I understand what your saying....simplist way to explain that is, the water does have a bit of a path to travel before it leaves the unit. Also, the bypass could be working overtime to protect the family from getting scaulded. Meaning, it's diluting the overheated water down, therefore it can cause fluxuations. Main thing with tankless units is start with the simple stuff. Rarley are issues really rooted and difficult to find. This is a good lesson for you, because chances are you will get this same call again with a different solution. That is what creates a need for you and if you enjoy doing this sort of thing you can make a name for yourself in your market. That's what I did, and every month my business grows because of it. However, it won't come free...I have spent hours dealing with things like this


----------



## Optimus Primer (May 20, 2009)

i've seen this happen with takagi's too. the filter screen might be clogged on the inlet side. check that.


----------



## 1703 (Jul 21, 2009)

Good info tankless.

Correct me if I'm wrong, but not all rinnai models had a bypass?


----------



## Tankless (Jun 12, 2008)

Colgar said:


> Good info tankless.
> 
> Correct me if I'm wrong, but not all rinnai models had a bypass?


That used to be Rinnai's claim to fame, that they didn't bypass therefor didn't waste heated water.

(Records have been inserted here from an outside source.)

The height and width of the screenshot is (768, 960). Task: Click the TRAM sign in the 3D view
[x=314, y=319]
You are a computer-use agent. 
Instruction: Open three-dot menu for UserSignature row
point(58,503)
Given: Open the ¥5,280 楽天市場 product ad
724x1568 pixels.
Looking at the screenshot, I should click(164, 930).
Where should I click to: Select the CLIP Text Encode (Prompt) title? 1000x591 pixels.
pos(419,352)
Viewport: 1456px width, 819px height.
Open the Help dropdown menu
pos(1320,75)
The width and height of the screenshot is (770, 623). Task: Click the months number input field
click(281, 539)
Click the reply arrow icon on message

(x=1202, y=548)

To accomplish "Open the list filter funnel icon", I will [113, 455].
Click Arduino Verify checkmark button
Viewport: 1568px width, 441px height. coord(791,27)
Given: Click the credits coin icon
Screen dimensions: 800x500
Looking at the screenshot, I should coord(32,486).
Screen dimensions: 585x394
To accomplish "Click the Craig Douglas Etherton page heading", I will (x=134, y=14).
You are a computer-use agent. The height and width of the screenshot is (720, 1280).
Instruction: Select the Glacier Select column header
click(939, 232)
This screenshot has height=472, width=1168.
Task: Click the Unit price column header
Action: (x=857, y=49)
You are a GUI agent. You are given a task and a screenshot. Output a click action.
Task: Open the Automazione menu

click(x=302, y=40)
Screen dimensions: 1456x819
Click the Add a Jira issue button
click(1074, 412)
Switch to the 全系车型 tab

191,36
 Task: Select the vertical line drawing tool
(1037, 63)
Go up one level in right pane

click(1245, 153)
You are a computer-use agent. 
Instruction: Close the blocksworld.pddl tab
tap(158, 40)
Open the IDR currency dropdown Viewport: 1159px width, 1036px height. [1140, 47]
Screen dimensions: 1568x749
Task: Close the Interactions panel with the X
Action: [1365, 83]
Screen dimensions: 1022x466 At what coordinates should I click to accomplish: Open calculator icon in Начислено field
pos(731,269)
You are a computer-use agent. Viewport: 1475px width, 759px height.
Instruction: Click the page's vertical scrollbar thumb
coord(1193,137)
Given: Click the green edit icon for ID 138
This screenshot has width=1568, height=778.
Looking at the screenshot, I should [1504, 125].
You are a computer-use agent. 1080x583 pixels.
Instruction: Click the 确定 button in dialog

That is until they realized their products couldn't compare to the rest of the industry standard. Than they changed their tune.

But you are correct, I don't know ALL the particular units that don't bypass. The OP's does!


----------



## rickmccarthy (Jul 20, 2009)

*Error codes*

Have you checked the controller for error codes there could be a code 00 which stands for LC or Lime scale or a possible 16 for over temp

BTW Damage done to the heater from lime scale build up IS NOT covered by the warrenty. It is improper maintenence.


----------



## Miguel (Aug 10, 2009)

Error codes have been checked and there's absolutely no error history.
I've been out of town again this week (just got back this evening) and there's a msg that buddy wants me to help him do "a proper flushing" even though he's done several de-scaling flushes as per factory reps advice. Seems he's a bit nervous about doing it with power on to the unit. (Gotta love a homeowner that is diligent yet knows his own boundaries!) I'll disconnect his pump (for the in-floor heating) and make sure the unit won't fire during the flushing prolly tommorow.

Thanks for your help on this, Tankless. I really respect your suggestions and I'll let you know how it works out.

Thanks to all others who responded, too.


----------



## Tankless (Jun 12, 2008)

Miguel said:


> Error codes have been checked and there's absolutely no error history.
> I've been out of town again this week (just got back this evening) and there's a msg that buddy wants me to help him do "a proper flushing" even though he's done several de-scaling flushes as per factory reps advice. Seems he's a bit nervous about doing it with power on to the unit. (Gotta love a homeowner that is diligent yet knows his own boundaries!) I'll disconnect his pump (for the in-floor heating) and make sure the unit won't fire during the flushing prolly tommorow.
> 
> Thanks for your help on this, Tankless. I really respect your suggestions and I'll let you know how it works out.
> ...


No prob, I really think you should install the isolation kit. It's worth its weight. Makes running the system FAR easier. I charge 250 for the kit, installed for a 200kbtu or less version. You can control the exact outlet flow to look for issues at different levels. Typically 2 gpm is the threshold for the next gas solonoid to start firing. Knowing if you have a primary or secondary (or even a third) issue can be a big help, that tech support can't help you with. If you don't know what ISO valves are just search some of my installs and you will see them. I have never done an install without them. Good luck. P.S. It's not a horrible thing if the unit does fire during the flush, just don't let it fire for more than 5 or 10 seconds. Don't need to cook the solution. What do you plan on using to descale?


----------



## Miguel (Aug 10, 2009)

Iso valve kit was installed from the get-go, and yes it makes a *HUGE* difference for performing maintenance, etc. :yes:
I just got back from cleaning the unit and it was amazing the amount of crud we flushed out! We just used white vinegar. Worked well and I reckon this is the first time the heat exchanger has actually experienced a descaling even though he's performed the procedure twice already. Neither of us realised that the bypass defaulted to full bypass when de-energized (myself, I'd thought it worked vica versa. Live and learn). Now that it's been fully cleared it seems as if the bypass solenoid is working more smoothly now. Perhaps that _n_th of a second delay betwixt opening/closing was all that needed to be rectified.
Pulled the thermistor sensors and wiped 'em clean and the unit has been working to spec after many tries. We'll let his wife be the judge next time she has a shower, but so far we've seen a remarkable difference in operation.


----------



## WestCoastPlumber (Jun 17, 2008)

I have had "cold water sandwiches" before. I ma not saying htis is your problem, but always something to look at.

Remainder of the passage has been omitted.